Broad multi-industry coalition urges full congressional support for vital U.S. food-aid programs

The following letter signed by 123 labor, shipping, agricultural, port, fishing and humanitarian organizations, companies and interest groups – including American Maritime Officers and American Maritime Officers Service – was sent to the Chairman of the House Appropriations Committee’s Subcommittee on Agriculture, Congressman Andy Harris (R-MD), and Subcommittee Ranking Member, Congressman Sanford Bishop (D-GA), and to the Chairman of the Senate Appropriations Committee’s Subcommittee on Agriculture, Senator Martin Heinrich (D-NM), and Subcommittee Ranking Member, Senator John Hoeven (R-ND). In addition to their immense humanitarian value, food-aid programs utilizing commodities grown in America and transported by U.S. merchant vessels are vital components of strategic sealift and U.S. national security. Under U.S. cargo preference requirements, at least 50 percent of U.S. government impelled food-aid shipments must be carried by U.S.-flagged vessels. While providing vital food aid to nations in need around the world, these cargoes help keep U.S.-flagged commercial vessels in service and U.S. merchant mariners, who are needed to crew surge and reserve military sealift vessels in times of war and crisis, employed and current on their skills and certifications.

Each year our nation’s international food aid programs, including P.L. 480 Title II Food for Peace, Food for Progress, and McGovern-Dole International Food for Education within the Agriculture, Rural Development, Food and Drug Administration, and Related Agencies appropriations bill, help reach millions of vulnerable people around the world. These programs have enjoyed significant bipartisan support for 70 years. We, the undersigned organizations, respectfully request Congress continue to fully support these programs and that the fiscal year 2025 agriculture appropriations funding for these critical accounts be increased to at least $2.4 billion.

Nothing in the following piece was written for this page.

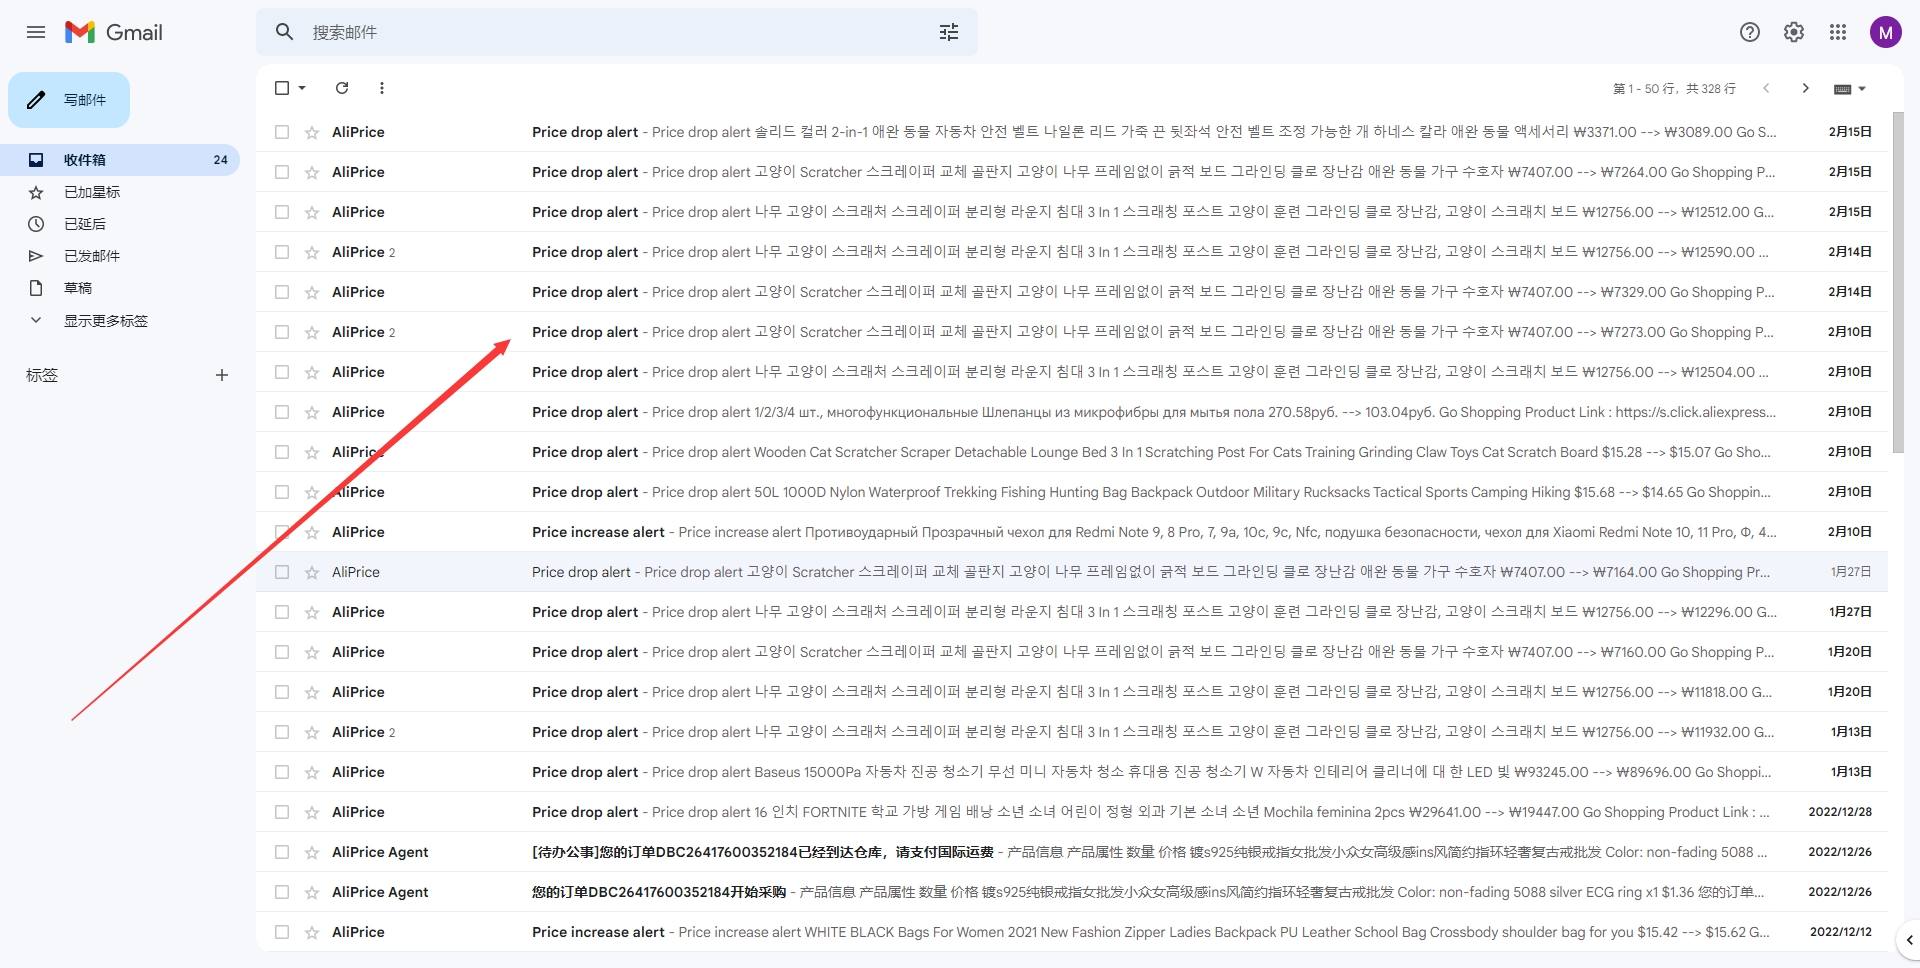This screenshot has height=968, width=1920.
Task: Open search filter options icon
Action: tap(949, 32)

Global food assistance is required as drought, continuing conflict, inflationary costs, and other crises persist around the world. Chronic and acute hunger have continued to rise and the U.N. World Food Programme warns that the number of people facing crisis levels of food insecurity has risen to 333 million as a result of lingering effects from the COVID-19 pandemic, ongoing conflict (including the war in Ukraine and the humanitarian crisis in Gaza) and climate-related extreme events. According to the Mid-Year Update of the Global Report on Food Crises, there are currently at least 238 million acutely food insecure people around the world, which is a 10% increase from the 2022 figure. With hunger on the rise, now is the time for America to continue its global leadership role by showing full support for U.S. international food assistance programs.

International food aid programs not only benefit the recipients, but also U.S. economic and national security interests. Food aid, in all its forms, is made available through these programs usually bearing the U.S. flag and/or marked “from the American people.” By furthering stability in fragile countries and sparking hope in countless people who are struggling to survive, U.S. strategic interests are protected and expanded. Ultimately, these kinds of foreign assistance programs help create a firm foundation for vulnerable communities to grow and prosper, which is why many former food aid recipient countries are now among the most important U.S. trading partners.

The use of American grown commodities as food aid has been a cornerstone of U.S. foreign assistance programs for decades and U.S. food aid has continually evolved and adapted to meet changing needs. Using a combination of U.S. commodities, cash, vouchers, and locally purchased food, the U.S. has worked to expedite hunger relief, increase resilience, and save countless lives. Through a joint public-private partnership, American farmers, millers, mariners, port workers, private voluntary organizations (PVOs), and the U.S. government have developed the strongest frontline response to urgent global food insecurity. Food aid is a tangible source of hope to those in need, and American stakeholders take great pride in their support for the world’s most vulnerable people through these programs.

While our organizations at times have policy differences, we stand united in our belief that U.S. food aid programs are among the world’s most critical foreign assistance programs, save countless lives, bolster our nation’s global security, and help millions in need around the world. We ask that you continue the lifesaving and life improving work of food aid by increasing the agriculture appropriations funding in fiscal year 2025 to at least $2.4 billion to carry out the necessary and vital work accomplished in the P.L. 480 Title II Food for Peace, Food for Progress, and McGovern-Dole programs.